Thomas Züger: Routine und Arbeitslast bringen Menschen dazu, die Beziehungspflege zu vernachlässigen. Beziehungen können nicht nur gepflegt werden, wenn es zeitlich gerade passt (geringere Arbeitslast) oder der Bedarf (ich will etwas von meinem Gegenüber) aktuell vorhanden ist. Dies sind opportunistische Beziehungen, die nicht standfest sind. Stetig daran arbeiten, das ist das Motto. Allerdings braucht dies auch eine einwandfreie Selbstorganisation und letztlich die Überzeugung, dass dies auch notwendig ist. Unternehmen und deren Menschen verlassen sich allzu oft auf die technische Beziehungspflege.

  

OBT unterstützt Unternehmen auch bei Nachfolgeregelungen. Welches sind die Knackpunkte bei solchen Vorhaben?
Christoph Brunner: Die Begleitung von Unternehmern und Unternehmerinnen in ihrer Nachfolgeregelung ist auch für uns ein enorm anspruchsvoller Prozess. Da geht es um viele technische Fragen, die souverän gelöst werden müssen: Finanzen, Unternehmensbewertung, Steuern, Ablöseprozess und so weiter. Überlagert werden diese aber von der Notwendigkeit, Vertrauen und Wertschätzung füreinander zu haben und diese im Verlauf des Prozesses auf- und ausbauen zu können. Und zwar nicht nur zwischen dem Auftraggeber und Berater/in, sondern auch zum potenziellen Erwerber.

Eine Nachfolge ist allerdings erst abschliessend geregelt, wenn sich die vereinbarte Lösung auch im unternehmerischen Alltag bewährt hat, oder?
Christoph Brunner: Das ist richtig. Mit der Vertragsunterzeichnung ist zwar ein Meilenstein erreicht, aber die richtigen Bewährungsproben kommen erst. Hier lauert eine grosse Gefahr. Nach vielen Gespräche und harten Verhandlungen fühlen sich die Parteien mit einer Einigung am Ziel und sind auch etwas erschöpft. Dies ist aber erst der Anfang und ab jetzt wird es wirklich hart. Kommunikation, Integration, Anspruchsgruppen auf den Weg mitnehmen etc., sind sehr anspruchsvolle Aufgaben.

Welche Bedeutung hat eine abgeschlossene Nachfolgeregelung für Sie als Berater?
Christoph Brunner: Mit der erfolgreichen Regelung der Nachfolge fallen bei den Unternehmer/innen viel Druck und Verantwortung ab. Mitzuerleben, wie die Erleichterung gross ist, wenn die Unternehmung in gute Hände weitergegeben werden kann, ist toll. Und noch schöner ist es, wenn die Parteien auch Jahre danach bestens miteinander auskommen. Hier dabei zu sein und eine kleine Rolle spielen zu dürfen, ist ein Privileg.

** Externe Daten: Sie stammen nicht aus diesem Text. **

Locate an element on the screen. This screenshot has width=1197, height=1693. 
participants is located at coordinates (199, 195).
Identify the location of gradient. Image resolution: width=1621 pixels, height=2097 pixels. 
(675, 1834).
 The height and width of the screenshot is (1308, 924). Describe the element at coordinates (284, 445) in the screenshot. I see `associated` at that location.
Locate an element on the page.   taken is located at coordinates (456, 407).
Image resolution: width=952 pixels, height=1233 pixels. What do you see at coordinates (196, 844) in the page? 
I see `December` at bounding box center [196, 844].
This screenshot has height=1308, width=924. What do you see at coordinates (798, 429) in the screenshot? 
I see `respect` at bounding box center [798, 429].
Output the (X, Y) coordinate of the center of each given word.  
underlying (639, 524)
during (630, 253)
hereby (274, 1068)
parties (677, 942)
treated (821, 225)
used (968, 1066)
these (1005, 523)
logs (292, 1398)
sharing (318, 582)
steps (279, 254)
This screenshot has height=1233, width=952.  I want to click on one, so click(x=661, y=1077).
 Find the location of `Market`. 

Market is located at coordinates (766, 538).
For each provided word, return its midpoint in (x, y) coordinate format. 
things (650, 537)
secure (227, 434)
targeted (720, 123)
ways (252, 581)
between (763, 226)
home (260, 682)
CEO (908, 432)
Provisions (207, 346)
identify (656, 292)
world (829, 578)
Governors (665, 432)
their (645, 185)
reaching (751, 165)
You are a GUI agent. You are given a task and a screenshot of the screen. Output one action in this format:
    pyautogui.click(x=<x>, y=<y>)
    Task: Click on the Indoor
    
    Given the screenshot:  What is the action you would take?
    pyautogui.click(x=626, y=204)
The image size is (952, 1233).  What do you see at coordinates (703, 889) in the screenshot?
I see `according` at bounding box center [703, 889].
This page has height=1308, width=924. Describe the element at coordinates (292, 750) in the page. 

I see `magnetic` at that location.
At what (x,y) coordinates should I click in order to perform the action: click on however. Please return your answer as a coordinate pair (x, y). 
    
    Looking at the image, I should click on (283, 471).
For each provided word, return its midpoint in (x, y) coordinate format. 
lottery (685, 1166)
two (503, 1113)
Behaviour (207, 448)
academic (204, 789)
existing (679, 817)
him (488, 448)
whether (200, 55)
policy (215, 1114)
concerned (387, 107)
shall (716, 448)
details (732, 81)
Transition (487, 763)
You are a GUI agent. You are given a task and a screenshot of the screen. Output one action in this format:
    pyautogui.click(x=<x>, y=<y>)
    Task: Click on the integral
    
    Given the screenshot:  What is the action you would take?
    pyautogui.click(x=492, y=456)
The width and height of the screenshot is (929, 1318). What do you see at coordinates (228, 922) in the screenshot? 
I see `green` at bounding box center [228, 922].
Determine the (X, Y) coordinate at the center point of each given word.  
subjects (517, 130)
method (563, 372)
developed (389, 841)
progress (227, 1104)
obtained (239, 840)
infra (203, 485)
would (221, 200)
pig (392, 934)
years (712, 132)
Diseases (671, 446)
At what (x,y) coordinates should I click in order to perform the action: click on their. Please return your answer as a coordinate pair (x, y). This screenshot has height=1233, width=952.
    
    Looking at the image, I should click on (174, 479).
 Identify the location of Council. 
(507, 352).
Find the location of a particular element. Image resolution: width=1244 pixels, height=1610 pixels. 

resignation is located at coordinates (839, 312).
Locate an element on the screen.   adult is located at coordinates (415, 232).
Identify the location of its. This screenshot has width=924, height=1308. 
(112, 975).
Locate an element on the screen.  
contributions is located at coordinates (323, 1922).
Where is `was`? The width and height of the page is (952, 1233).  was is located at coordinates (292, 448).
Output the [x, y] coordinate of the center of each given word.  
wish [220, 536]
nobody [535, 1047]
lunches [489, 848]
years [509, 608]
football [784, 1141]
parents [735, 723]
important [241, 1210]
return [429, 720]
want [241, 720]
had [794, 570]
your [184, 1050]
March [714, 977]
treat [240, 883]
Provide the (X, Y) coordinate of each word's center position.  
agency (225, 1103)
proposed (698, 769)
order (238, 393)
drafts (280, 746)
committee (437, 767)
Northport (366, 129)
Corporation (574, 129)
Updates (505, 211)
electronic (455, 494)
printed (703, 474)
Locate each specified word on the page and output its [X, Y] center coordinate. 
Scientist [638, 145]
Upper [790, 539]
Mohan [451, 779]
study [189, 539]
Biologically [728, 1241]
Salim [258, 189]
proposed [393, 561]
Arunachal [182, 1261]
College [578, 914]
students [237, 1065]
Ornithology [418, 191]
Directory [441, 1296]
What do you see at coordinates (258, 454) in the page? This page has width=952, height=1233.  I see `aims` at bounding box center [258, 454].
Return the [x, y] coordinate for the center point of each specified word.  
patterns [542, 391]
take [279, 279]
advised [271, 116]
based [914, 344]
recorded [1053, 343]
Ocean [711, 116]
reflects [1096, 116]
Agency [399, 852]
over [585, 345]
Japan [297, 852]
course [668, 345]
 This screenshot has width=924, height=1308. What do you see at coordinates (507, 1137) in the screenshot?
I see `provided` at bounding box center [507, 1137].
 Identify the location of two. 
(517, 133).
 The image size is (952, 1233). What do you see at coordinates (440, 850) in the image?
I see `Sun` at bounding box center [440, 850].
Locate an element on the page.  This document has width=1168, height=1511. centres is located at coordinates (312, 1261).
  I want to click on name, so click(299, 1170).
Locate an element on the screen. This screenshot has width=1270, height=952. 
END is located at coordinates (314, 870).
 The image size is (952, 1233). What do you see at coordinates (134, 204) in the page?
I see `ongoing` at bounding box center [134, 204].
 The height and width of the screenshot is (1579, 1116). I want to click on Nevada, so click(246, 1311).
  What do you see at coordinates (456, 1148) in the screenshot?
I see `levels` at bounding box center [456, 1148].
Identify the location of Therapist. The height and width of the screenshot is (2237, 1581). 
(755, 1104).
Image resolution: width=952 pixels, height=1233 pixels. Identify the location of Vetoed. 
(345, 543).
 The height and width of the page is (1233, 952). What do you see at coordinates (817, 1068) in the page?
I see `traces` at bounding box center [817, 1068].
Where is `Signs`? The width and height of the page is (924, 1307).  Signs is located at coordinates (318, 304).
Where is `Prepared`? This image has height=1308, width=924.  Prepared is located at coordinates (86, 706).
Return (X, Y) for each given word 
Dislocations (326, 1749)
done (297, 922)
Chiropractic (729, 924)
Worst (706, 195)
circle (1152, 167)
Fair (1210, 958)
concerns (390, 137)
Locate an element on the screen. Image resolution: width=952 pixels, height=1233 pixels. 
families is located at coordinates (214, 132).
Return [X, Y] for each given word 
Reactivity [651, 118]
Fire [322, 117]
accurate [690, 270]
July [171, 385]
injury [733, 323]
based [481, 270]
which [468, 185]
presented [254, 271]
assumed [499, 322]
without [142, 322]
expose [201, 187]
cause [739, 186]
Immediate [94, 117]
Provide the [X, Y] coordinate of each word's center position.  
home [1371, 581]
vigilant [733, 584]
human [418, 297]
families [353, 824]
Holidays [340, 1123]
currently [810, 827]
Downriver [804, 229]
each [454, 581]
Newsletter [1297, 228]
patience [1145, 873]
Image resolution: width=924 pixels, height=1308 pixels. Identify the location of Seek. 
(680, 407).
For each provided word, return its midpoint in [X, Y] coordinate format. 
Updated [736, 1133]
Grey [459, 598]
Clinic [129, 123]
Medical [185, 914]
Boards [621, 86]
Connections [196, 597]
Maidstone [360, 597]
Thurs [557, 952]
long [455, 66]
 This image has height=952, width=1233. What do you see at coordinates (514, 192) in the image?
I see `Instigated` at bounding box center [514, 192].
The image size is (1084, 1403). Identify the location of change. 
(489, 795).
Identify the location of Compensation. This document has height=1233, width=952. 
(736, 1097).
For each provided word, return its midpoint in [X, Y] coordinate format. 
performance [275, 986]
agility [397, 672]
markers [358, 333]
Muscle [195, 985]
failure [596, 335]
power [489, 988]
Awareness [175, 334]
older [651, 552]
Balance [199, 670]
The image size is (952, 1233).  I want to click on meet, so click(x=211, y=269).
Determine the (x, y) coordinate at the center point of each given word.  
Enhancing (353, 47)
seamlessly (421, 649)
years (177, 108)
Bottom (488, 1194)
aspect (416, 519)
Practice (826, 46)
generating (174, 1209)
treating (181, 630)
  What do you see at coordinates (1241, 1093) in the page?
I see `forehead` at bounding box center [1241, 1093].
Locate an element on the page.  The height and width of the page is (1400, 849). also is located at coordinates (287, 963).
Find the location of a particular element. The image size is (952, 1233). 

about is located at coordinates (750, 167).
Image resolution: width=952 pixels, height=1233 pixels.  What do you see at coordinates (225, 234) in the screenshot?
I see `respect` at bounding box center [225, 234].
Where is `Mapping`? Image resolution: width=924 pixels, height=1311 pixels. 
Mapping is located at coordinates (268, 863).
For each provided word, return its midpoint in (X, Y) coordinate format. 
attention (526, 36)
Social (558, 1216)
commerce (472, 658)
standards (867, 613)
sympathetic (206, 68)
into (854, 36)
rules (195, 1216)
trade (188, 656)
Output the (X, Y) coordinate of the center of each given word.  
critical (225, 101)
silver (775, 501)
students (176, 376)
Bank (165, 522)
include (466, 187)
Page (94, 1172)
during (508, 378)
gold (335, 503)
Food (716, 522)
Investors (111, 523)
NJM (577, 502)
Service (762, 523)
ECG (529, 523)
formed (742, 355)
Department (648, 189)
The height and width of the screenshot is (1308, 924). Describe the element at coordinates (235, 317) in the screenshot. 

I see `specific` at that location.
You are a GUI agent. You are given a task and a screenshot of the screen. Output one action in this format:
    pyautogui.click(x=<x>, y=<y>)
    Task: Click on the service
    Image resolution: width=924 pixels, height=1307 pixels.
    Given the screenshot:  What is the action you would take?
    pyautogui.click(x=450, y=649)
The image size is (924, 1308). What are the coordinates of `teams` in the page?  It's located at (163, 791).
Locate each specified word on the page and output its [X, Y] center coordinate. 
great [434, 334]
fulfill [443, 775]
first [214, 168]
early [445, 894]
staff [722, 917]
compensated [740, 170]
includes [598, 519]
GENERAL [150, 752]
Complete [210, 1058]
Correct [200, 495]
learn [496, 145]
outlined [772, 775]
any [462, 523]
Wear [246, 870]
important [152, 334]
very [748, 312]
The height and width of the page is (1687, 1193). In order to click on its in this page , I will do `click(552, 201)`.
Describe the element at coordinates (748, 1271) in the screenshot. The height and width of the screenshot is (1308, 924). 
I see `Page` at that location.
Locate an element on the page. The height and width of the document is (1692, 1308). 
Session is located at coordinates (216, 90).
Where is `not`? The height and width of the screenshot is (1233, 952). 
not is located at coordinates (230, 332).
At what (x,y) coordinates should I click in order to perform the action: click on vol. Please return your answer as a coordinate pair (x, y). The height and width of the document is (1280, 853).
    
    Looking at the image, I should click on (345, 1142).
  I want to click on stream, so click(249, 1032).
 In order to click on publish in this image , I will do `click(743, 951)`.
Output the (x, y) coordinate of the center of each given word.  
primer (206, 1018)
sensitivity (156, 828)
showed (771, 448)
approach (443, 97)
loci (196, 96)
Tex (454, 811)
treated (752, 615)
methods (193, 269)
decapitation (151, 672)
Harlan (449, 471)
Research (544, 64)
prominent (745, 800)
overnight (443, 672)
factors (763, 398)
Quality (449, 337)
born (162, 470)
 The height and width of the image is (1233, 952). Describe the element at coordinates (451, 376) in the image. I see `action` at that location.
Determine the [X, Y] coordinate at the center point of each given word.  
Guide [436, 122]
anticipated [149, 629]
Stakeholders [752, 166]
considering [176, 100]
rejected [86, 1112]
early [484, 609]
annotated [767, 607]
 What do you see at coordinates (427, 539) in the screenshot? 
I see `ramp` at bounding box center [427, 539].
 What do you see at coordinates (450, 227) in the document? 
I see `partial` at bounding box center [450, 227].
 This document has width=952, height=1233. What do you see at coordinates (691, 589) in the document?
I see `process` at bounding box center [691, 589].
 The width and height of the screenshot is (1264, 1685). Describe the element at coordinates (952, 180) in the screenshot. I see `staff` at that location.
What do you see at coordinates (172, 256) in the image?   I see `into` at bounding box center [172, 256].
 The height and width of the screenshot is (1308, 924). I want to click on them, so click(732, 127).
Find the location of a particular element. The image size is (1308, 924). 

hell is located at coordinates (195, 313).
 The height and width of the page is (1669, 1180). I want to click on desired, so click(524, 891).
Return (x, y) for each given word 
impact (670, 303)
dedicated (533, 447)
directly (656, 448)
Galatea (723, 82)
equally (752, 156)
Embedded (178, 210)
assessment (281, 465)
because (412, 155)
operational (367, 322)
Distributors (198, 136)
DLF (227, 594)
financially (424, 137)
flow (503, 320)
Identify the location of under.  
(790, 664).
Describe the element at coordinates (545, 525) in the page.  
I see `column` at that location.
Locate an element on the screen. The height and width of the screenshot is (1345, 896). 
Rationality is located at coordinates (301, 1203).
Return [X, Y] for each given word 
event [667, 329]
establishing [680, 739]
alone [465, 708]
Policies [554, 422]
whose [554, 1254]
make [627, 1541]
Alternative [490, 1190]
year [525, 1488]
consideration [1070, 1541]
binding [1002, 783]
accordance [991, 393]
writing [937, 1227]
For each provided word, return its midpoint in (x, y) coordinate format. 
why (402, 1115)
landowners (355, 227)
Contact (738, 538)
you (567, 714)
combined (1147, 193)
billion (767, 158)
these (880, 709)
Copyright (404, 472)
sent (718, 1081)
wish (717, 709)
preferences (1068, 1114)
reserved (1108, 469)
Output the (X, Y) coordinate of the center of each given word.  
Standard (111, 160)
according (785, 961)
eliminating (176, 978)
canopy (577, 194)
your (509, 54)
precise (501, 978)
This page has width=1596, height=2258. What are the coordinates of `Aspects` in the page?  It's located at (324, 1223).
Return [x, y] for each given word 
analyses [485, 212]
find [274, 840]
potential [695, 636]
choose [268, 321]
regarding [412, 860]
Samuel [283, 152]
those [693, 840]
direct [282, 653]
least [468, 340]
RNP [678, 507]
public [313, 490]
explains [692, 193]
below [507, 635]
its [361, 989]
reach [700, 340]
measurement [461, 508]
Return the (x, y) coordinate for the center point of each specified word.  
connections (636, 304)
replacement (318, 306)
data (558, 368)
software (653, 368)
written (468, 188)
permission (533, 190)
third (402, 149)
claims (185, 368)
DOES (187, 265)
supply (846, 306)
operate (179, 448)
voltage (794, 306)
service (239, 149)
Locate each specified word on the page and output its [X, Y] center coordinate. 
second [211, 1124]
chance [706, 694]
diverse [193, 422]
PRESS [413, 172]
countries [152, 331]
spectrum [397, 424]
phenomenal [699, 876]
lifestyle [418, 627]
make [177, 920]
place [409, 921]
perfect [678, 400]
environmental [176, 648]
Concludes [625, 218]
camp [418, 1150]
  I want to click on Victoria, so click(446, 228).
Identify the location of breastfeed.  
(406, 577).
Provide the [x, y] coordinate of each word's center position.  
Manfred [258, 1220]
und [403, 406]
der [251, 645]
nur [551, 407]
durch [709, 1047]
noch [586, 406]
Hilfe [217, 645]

Sie haben am diesjährigen KMU-Tag einen Workshop zu diesem Thema durchgeführt. Was haben Sie den Teilnehmerinnen und Teilnehmern dort vermittelt? Christoph Brunner: Wir wollten die Teilnehmenden an den Erfahrungen teilhaben lassen, die ein Unternehmer auf seinem Weg der Nachfolgeregelung gemacht hat. Wir als Berater haben den Vorteil, dass wir die Erfahrung von sehr vielen Fällen einbringen können und die möglichen Stolpersteine frühzeitig sehen. Aber von einem Direktbetroffenen 1:1 seine Geschichte zu hören, ist sehr authentisch und eindrücklich.